My Whistler

My Whistler

Two-time World Masters mountain bike champ, doctor
By David Burke | Images By Joern Rohde

Maria Lundgren

Name: Cathy Zeglinski
Occupation: Physician and founder of Empowered Med

When reached for a recent interview, Cathy Zeglinski is in her element — well, one of them. From atop her paddleboard on Whistler’s Green Lake, she explains that her “main sports” are downhill and cross-country skiing, ski touring, mountain biking, road biking, paddleboarding… the list goes on.

A two-time World Masters mountain biking champion and Sport B.C.’s Masters Athlete of the Year for 2020, Dr. Zeglinski is in the process of adding another title to her résumé: founder of Empowered Med. She is bringing together health professionals (including world champions and Olympians) to offer life coaching that aims to — as the name suggests — empower participants of all ages to de-stress and optimize quality of life through outdoor play. The plan is to welcome the first guests this fall.

Zeglinski, 57, won her first World Masters title in 2013 but was then diagnosed with sternoclavicular pectoralis, an injury (and surgery) from which few had previously returned to competitive form. Thanks partly to some great coaching from Mike Charuk (Squamish-based registered massage therapist) and Trevor Hopkins (Ironman triathlete, multi-discipline cyclist, Whistler local) and others, she returned to the top of the World Masters podium in 2019.

“There’s always something to challenge yourself with and when you do that, it’s just so rewarding,” she says.

You grew up in Manitoba and took your medical training there and in Vancouver. How did you wind up setting up your practice and living in Whistler?
My soul belonged to the mountains from the time I visited Banff as a toddler and grew up alpine skiing. I am fully a “mountain woman,” and it was with a single-minded purpose to move to B.C. the minute I graduated from medical school. It was a long journey to finally establish here and be able to call Whistler home. Pure gratitude.

You’ve competed at a high level in alpine and Nordic skiing, road and downhill mountain biking, and paddling sports. Do you have a favourite and if so, why?
My nickname was the Energizer bunny. Without lots and lots of intense physical activity, I find it hard to quiet my mind and relax. Sport re-energizes me and I love speed. I learned early, being a little person, that skis and bikes let me rip and charge with the boys as an equal. They are all are [favourites]. If I had been introduced to sports with an engine, I might not be in one piece today!

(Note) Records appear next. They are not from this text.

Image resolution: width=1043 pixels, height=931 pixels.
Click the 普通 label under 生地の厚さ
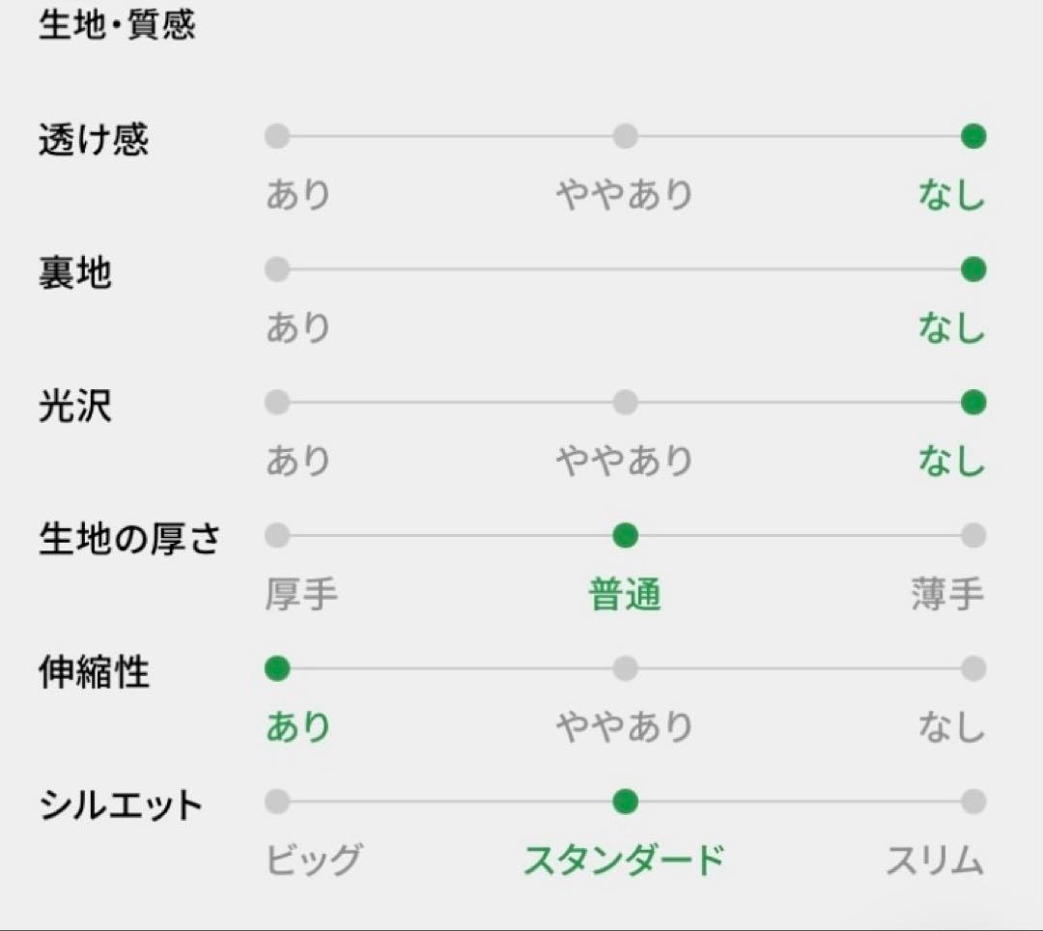pos(625,595)
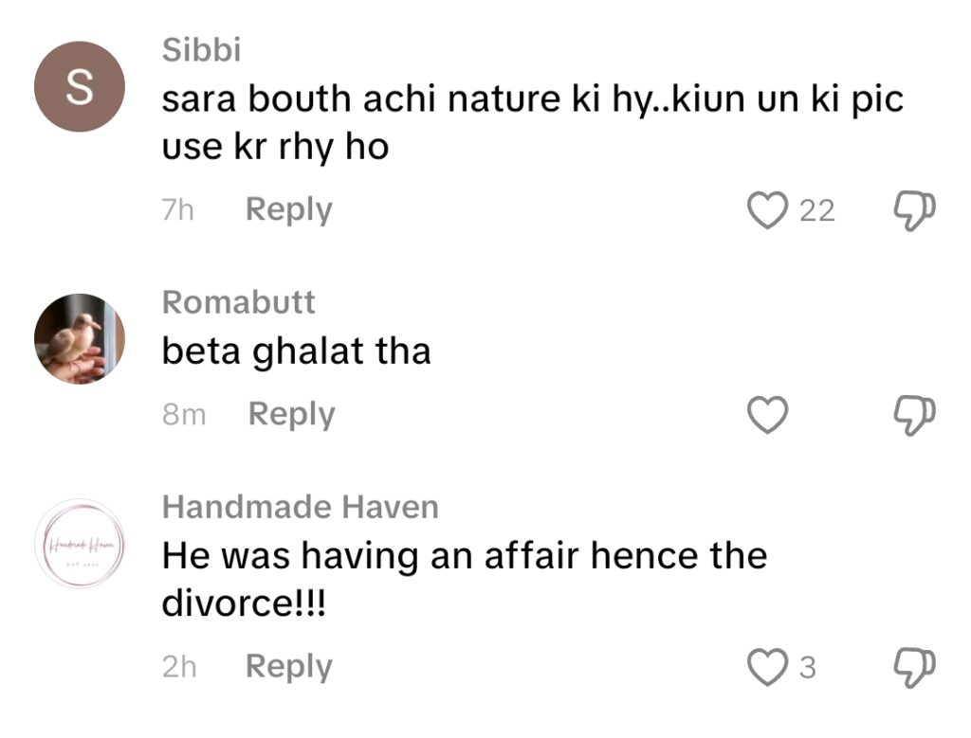Screen dimensions: 971x738
Task: Like Sibbi's comment with heart icon
Action: [767, 210]
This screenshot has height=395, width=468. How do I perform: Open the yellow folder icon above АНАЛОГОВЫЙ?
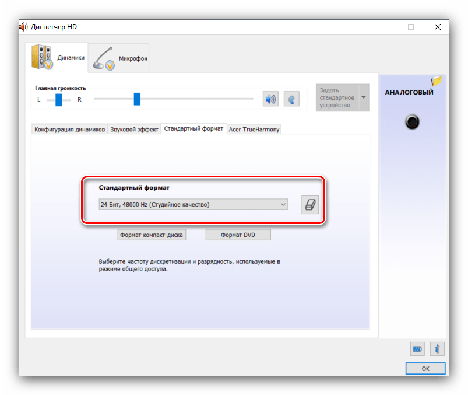(x=437, y=81)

What is the athletic achievement of which you’re most proud?
One, the Tour de France Feminin 1987, a 21-day race that accompanied the men’s pro Tour for four years in the ’80s. I was quite new to international racing and it was pure mental training that got me through. I had just started a self-learning sport psychology exploration as it was in its infancy, it opened my eyes to how we can retrain the brain.
Adult racing is so vastly different, with combining family, intense work, and running my own medical clinic. I am [also] super proud of winning World Masters in 2013 and 2019, as I had some significant injuries along the way. I am a terrible patient, so I have used my sufferings to be a better doctor.

What’s your favourite thing about Whistler and the Sea to Sky Corridor?
I am enamoured with the “can do” attitude, that when you state your desire to do anything — change the world, or just a little piece of it — everyone steps up with support, encouragement, and never, ever says it’s not possible. We are a place for dreamers who create action that impacts the world.

Favourite Whistler hangout — when you’re not working or pursuing one of your many sporting passions, that is?
Anywhere in nature, without any technological devices: just silence, water, trees, river, lakes… We have so many great restaurants; our food here rivals anywhere I have travelled, so picking just one is a challenge.

Favourite Whistler bike trail? Lord of the Squirrels, a weekly jaunt solo or with a training buddy. We ride, start to finish, in a three-hour circuit, and I just can’t get enough of the alpine-to-lake downhill without stopping.